Phil Lopreiato, Rahul Iyengar, Richard Ross, Jonathan Kaldor, and Gautam Sewani
As Meta’s infrastructure has grown into hyperscale, we need to be prepared for increasingly complicated failure scenarios. Some of them are software bugs, others are hardware issues, and even more are external events such as power or fiber outages. Increasingly complex failures also mean mitigation will be complicated, since it will involve more moving parts. Fortunately, Meta has a long history of investing in a Disaster Recovery program (DR), going all the way back to Hurricane Sandy in 2012, to ensure we are prepared when the unexpected happens.
Who we are
As the Web Foundation team, we operate Meta’s primary web tier, and work on full-stack reliability. The team is composed of cross-functional engineers who make sure the infrastructure behind the web tier is healthy and well designed. We jump into incident response, work on some of the most complex areas of the infrastructure, and help build whatever we need to keep the site happily up and running. Here, we’ll share a story about a time Meta averted a major outage but required using the full breadth of our incident response toolkit to recover from.
Meta’s DR program
Over the past decade, Meta has been investing in system design and tooling to ensure that we can recover from unexpected scenarios. Whether ensuring that databases are always backed up (and that the backups are recoverable!) or that we can always “drain” traffic from a suddenly unusable region, we run regular exercises to validate the tooling and process. We also build tooling to track the dependencies among systems and validate that there are no inversions that would prevent recovering from an outage. This ensures the tooling is trustworthy in practice, giving engineers the confidence to run it.

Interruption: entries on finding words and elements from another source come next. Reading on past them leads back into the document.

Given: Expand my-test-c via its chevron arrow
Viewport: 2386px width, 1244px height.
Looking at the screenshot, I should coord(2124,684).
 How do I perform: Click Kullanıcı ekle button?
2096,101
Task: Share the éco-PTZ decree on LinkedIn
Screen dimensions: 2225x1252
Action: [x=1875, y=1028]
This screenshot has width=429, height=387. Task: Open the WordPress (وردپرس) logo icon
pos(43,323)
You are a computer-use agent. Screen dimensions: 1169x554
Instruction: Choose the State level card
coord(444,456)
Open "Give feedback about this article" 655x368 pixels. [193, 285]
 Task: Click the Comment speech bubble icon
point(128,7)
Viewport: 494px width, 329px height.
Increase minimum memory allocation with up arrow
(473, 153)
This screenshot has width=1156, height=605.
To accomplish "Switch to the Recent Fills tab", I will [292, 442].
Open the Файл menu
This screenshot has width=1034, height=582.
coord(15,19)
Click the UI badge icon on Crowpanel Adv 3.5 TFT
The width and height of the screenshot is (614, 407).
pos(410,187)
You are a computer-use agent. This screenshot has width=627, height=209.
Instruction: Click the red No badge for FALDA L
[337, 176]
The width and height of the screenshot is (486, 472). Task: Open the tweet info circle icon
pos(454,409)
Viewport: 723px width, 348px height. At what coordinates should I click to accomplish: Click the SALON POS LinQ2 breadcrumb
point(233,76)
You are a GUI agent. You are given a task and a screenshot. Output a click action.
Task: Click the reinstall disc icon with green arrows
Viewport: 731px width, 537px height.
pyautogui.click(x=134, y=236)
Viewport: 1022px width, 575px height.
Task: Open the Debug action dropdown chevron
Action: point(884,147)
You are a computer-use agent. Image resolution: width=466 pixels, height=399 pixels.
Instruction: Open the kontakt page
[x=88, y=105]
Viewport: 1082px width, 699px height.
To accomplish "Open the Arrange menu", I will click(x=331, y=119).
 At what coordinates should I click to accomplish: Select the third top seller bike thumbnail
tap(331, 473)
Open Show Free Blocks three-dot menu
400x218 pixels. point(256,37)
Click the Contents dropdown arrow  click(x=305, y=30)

No matter how much we prepare, however, things don’t always go as planned. For example, take the major network outage that occurred in 2021. This incident highlighted the complexities of running massive-scale, globally distributed infrastructure systems. We learned a lot from this outage, especially regarding the ways various low-level systems interacted while recovering.
The incident
Meta’s infrastructure runs on top of “twine” (TW), the control plane for managing service containers across the fleet. Twine has an isolated control plane per cluster whose metadata lives in a Zelos ensemble. Twine too is self-hosted, and so the cluster-level control plane also runs in TW containers, managed by a set of separate scheduler instances (called “meta” schedulers). This arrangement is designed to be a low-dependency deployment that ensures the overall control plane is robust. However, a dependency inversion had snuck in, where one of the Zelos ensembles was managed by the cluster scheduler instead of the meta scheduler.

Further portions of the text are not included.